Martin Horwood: To ask the Secretary of State for Environment, Food and Rural Affairs pursuant to the answer of 19 June 2007, Official Report, column 1659W, on domestic wastes: waste management, if he will provide statistics for the amount of waste produced per person in local authorities operating (a) alternate weekly collections and (b) traditional weekly collections, based on the data on which councils operate alternate weekly collections referred to in the answer to the hon. Member for Meriden (Mrs. Spelman) of 16 April 2007, Official Report, column 77W on domestic waste. 
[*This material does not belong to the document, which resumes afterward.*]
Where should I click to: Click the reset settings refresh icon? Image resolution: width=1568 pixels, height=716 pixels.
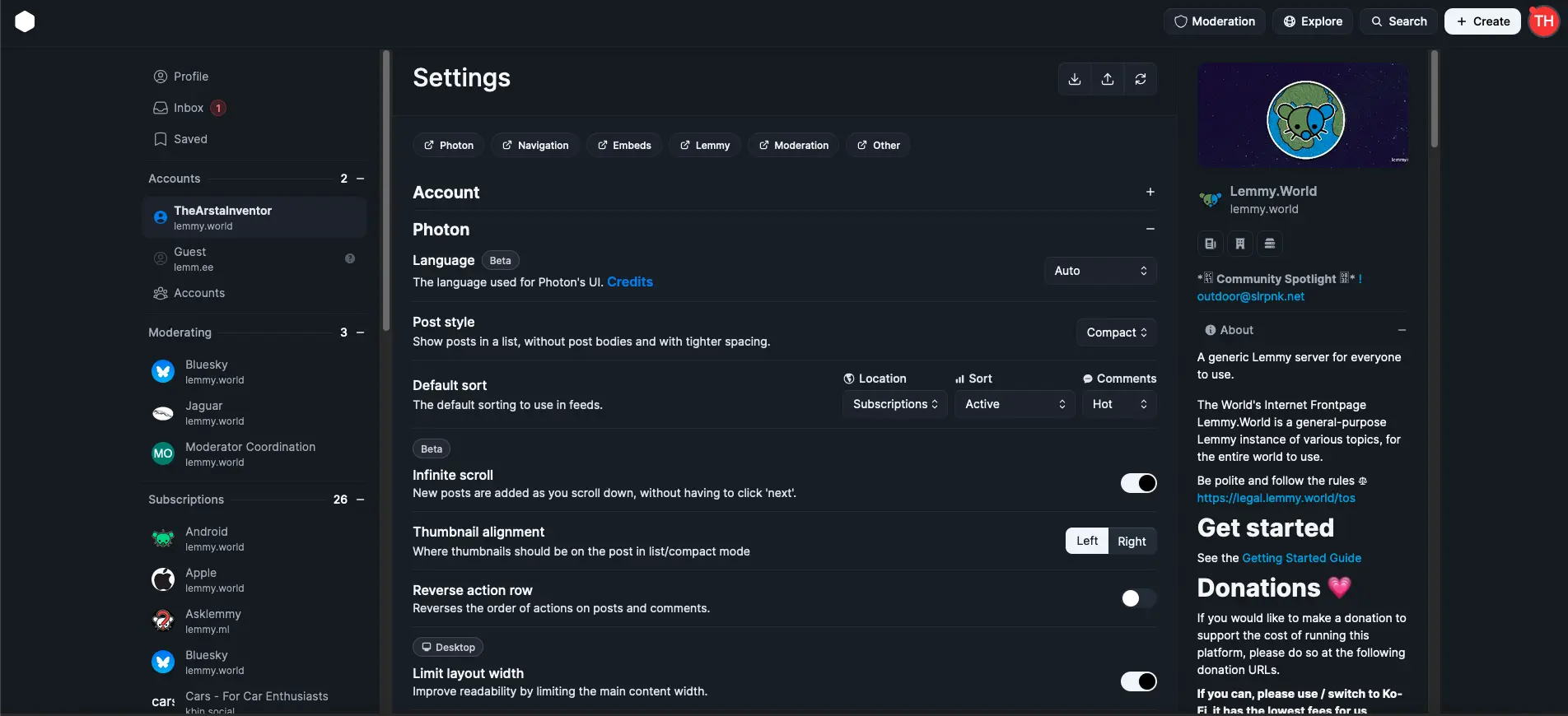point(1141,79)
Joan Ruddock: It is not possible to provide an accurate comparison of the amount of waste produced per person in local authority areas running alternate weekly collection (AWC) services and the amount produced in those that are not. The list provided to the hon. Member for Meriden (Mrs. Spelman), Official Report, column 77W, reflected our knowledge at the time, but it is subject to change. Additionally, the collection of the data does not neatly coincide with the roll-out of AWC schemes. Indeed, many schemes are currently being rolled out, so not all households in a local authority area on the list will receive the service. In addition, AWC is being trialled in some areas and no decision has been taken as to whether such schemes will be rolled out more widely.
Mr. Heald: To ask the hon. Member for Gosport, representing the Speakers Committee on the Electoral Commission how many meetings the Certification Officer or his representatives have held with the Electoral Commission on trade unions since the establishment of the Commission. 
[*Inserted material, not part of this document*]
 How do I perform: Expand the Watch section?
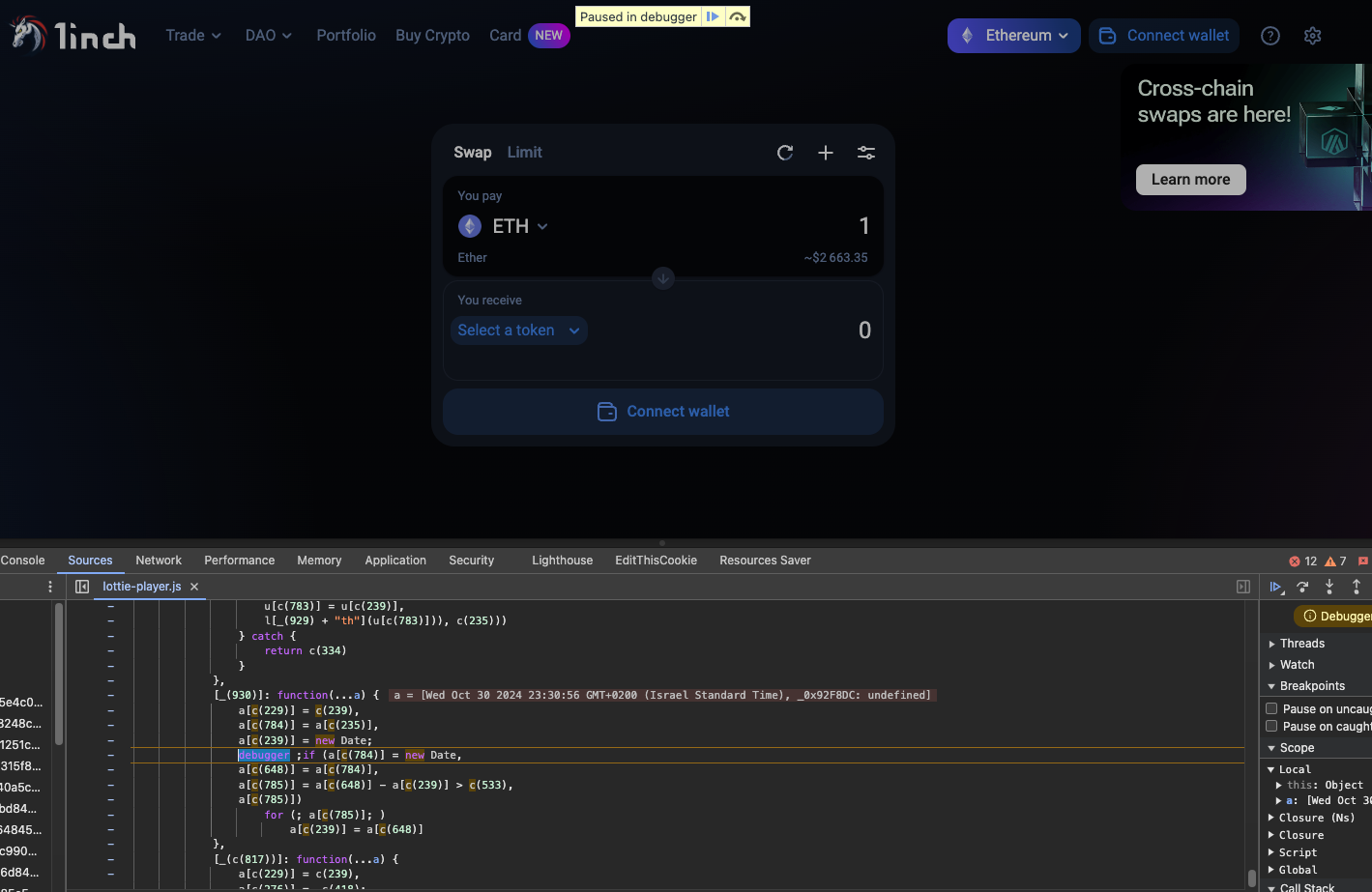[x=1297, y=665]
The Electoral Commission informs me that, while it has no record of any meetings having taken place with the Certification Officer or his
representatives, it contacts the office of the Certification Officer periodically to verify the registration of trade unions which are reported as having donated to political parties.
Mr. Kemp: To ask the Leader of the House what estimated Short Money funding allocation she plans to make to Opposition political parties in the House of Commons for the 2008-09 financial year. 
Ms Harman: Financial Assistance to Opposition Parties, known as Short Money, is calculated under a formula established by a resolution of the House in 1999. It is set at £6,618,982 for the 2007-08 financial year. This will increase in April 2008 by the year-on-year rise in the retail prices index as at 31 December 2007. Equivalent arrangements, known as Representative Money, are also in place for Opposition parties whose Members decide not to take up their seats. The amount of Representative Money for 2007-08 is £90,036. This, too, will be increased in April 2008 by the rise in the RPI to the previous December. Detailed allocations for 2007-08 are set out in the Librarys Standard Note SN/PC/1663.
David Simpson: To ask the Secretary of State for Transport pursuant to the answer of 18 June 2007, Official Report, columns 1616-17W on aviation: Northern Ireland, what the reasons were for the three airprox incidents in Northern Ireland between 1 June 2006 and 31 May 2007. 
Jim Fitzpatrick: Two of the three airprox incidents in airspace over Northern Ireland during the period 1 June 2006 to 31 May 2007 remain subject to assessment by the UK Airprox Board (UKAB). In due course, findings will be published both on the UKABs website at
The third airprox was the result of a conflict in Class G airspace between a hang-glider and a light aeroplane. Both pilots had a responsibility to see and avoid. Avoidance action by the light aircraft resolved the conflict and prevented there being any actual risk that the aircraft would have collided. The UKAB assessed the degree of risk as Category B safety not assured. The full report (reference number 118/06) is available from the UKABs website.
The Government provides funds to the Energy Saving Trust to run their Infrastructure grant programme. The grants assist the building of refuelling stations for alternative fuels (natural gas/biogas, hydrogen and bio-ethanol).
Mr. Harper: To ask the Secretary of State for Defence how many personnel injured in (a) 2005-06 and (b) 2006-07 are (i) awaiting payment under the Armed Forces Compensation Scheme and have been waiting (A) less than six months, (B) less than one year and (C) more than one year and (ii) have not applied for payment under the Armed Forces Compensation Scheme. 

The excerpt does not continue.